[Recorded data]
########################################

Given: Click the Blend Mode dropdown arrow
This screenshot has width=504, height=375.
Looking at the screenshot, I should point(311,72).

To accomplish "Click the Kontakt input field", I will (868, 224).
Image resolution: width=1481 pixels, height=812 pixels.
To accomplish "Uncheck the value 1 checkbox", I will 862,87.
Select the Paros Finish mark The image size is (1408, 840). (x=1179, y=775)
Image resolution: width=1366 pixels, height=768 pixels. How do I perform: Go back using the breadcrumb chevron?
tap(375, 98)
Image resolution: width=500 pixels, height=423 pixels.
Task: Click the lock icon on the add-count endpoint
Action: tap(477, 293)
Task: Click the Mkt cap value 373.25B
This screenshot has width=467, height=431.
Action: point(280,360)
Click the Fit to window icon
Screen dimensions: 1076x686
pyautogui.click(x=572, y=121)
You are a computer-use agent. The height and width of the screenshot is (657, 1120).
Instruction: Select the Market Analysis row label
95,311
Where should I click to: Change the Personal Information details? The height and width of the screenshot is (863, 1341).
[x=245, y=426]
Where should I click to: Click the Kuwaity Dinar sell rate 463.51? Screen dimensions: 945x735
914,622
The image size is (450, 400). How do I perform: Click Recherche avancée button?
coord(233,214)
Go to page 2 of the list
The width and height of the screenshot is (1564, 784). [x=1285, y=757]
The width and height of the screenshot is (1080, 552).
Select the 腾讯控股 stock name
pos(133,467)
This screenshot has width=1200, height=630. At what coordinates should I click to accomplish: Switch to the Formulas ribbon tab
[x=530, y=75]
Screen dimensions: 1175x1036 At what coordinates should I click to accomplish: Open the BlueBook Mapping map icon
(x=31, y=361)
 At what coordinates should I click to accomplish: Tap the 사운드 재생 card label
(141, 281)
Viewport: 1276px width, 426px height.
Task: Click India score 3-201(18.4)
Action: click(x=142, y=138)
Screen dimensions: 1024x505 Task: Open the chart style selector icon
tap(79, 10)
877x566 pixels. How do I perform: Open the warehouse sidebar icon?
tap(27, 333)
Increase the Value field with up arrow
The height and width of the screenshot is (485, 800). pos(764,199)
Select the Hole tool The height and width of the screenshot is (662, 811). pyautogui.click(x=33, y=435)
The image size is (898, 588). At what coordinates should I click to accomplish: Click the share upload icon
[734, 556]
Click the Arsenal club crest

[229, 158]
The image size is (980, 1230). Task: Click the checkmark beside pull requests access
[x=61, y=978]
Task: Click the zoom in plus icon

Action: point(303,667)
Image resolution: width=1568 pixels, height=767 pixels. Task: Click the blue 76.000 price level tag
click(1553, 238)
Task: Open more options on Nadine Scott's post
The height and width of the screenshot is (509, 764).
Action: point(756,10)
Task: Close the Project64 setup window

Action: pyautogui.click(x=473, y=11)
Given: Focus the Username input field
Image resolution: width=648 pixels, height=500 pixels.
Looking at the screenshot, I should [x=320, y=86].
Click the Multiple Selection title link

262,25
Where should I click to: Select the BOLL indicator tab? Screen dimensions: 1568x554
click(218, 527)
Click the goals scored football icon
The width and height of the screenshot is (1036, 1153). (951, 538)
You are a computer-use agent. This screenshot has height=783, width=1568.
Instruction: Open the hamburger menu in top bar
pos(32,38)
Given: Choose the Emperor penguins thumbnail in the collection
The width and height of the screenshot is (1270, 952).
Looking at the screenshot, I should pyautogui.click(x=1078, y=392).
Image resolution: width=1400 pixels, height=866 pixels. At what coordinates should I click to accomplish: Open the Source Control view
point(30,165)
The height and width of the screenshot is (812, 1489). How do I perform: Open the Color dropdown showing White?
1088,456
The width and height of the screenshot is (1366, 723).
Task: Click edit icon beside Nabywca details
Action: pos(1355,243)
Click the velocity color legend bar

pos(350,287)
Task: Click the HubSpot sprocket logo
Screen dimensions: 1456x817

########################################

Short problem. Rewrite the items from the line containing "The image size is (980, 1230)." through the final line as a Markdown table with the columns Row and Line. Number each line in order and leave out blank lines.

Correct response.
| Row | Line |
|---|---|
| 1 | The image size is (980, 1230). Task: Click the checkmark beside pull requests access |
| 2 | [x=61, y=978] |
| 3 | Task: Click the zoom in plus icon |
| 4 | Action: point(303,667) |
| 5 | Image resolution: width=1568 pixels, height=767 pixels. Task: Click the blue 76.000 price level tag |
| 6 | click(1553, 238) |
| 7 | Task: Open more options on Nadine Scott's post |
| 8 | The height and width of the screenshot is (509, 764). |
| 9 | Action: point(756,10) |
| 10 | Task: Close the Project64 setup window |
| 11 | Action: pyautogui.click(x=473, y=11) |
| 12 | Given: Focus the Username input field |
| 13 | Image resolution: width=648 pixels, height=500 pixels. |
| 14 | Looking at the screenshot, I should [x=320, y=86]. |
| 15 | Click the Multiple Selection title link |
| 16 | 262,25 |
| 17 | Where should I click to: Select the BOLL indicator tab? Screen dimensions: 1568x554 |
| 18 | click(218, 527) |
| 19 | Click the goals scored football icon |
| 20 | The width and height of the screenshot is (1036, 1153). (951, 538) |
| 21 | You are a computer-use agent. This screenshot has height=783, width=1568. |
| 22 | Instruction: Open the hamburger menu in top bar |
| 23 | pos(32,38) |
| 24 | Given: Choose the Emperor penguins thumbnail in the collection |
| 25 | The width and height of the screenshot is (1270, 952). |
| 26 | Looking at the screenshot, I should pyautogui.click(x=1078, y=392). |
| 27 | Image resolution: width=1400 pixels, height=866 pixels. At what coordinates should I click to accomplish: Open the Source Control view |
| 28 | point(30,165) |
| 29 | The height and width of the screenshot is (812, 1489). How do I perform: Open the Color dropdown showing White? |
| 30 | 1088,456 |
| 31 | The width and height of the screenshot is (1366, 723). |
| 32 | Task: Click edit icon beside Nabywca details |
| 33 | Action: pos(1355,243) |
| 34 | Click the velocity color legend bar |
| 35 | pos(350,287) |
| 36 | Task: Click the HubSpot sprocket logo |
| 37 | Screen dimensions: 1456x817 |